Le roman est aussi le moyen pour l’auteur de témoigner à son défunt père, une profonde reconnaissance. Je saisis cette opportunité pour lui dire (au père, ndlr), un million de fois merci et que son âme repose en paix écrit-il comme dernière phrase du livre. Une conclusion hautement affective qui démontre bien que le narrateur veut remercier le père d’avoir, malgré l’atmosphère difficile du foyer conjugal, malgré ses moyens limités (avec 14 enfants à encadrer), contribué dans la paix et l’harmonie à l’édification de sa personnalité. Personnage exigent et rigoureux (du moins en ce qui concerne ses enfants), le père ne cesse d’initier ses enfants à la lecture et à développer leur goût pour la culture générale. Quoi de plus normal que de citer les paroles saintes pour le remercier.

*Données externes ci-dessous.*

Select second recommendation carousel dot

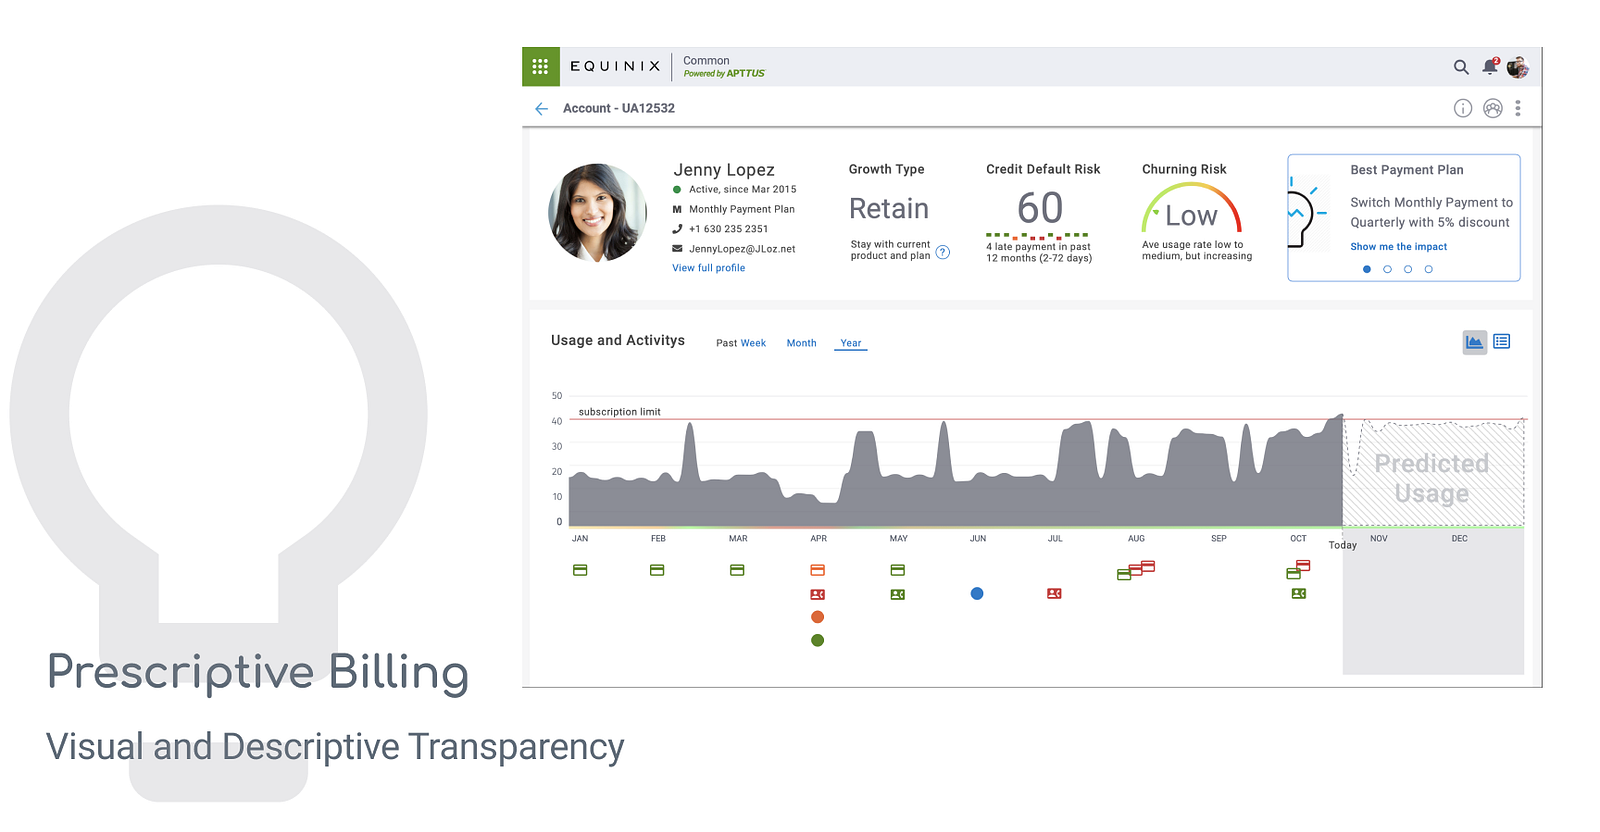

Le livre est enfin intéressant car, il permet de se replonger dans une partie de la récente histoire du Cameroun. On pourra y découvrir comment les anglophones se constituaient en communauté au point d’occuper pratiquement tout ou partie de certains quartiers de la ville de Yaoundé. On pourra aussi découvrir à quel point la vie était moins chère tant l’inflation n’avait pas encore frappé le Cameroun. Des réminiscences et bien d’autres qui donnent au roman une saveur particulière.
Pour écrire Wisdom of Polygamy, Biaga Chienku Magnus a choisi l’autobiographie. Un style qu’adoptent généralement les auteurs pour leurs premiers livres. Reste à voir s’il pourra maintenant se surpasser pour créer une histoire à partir de son imagination et lui donner une cohérence narrative similaire.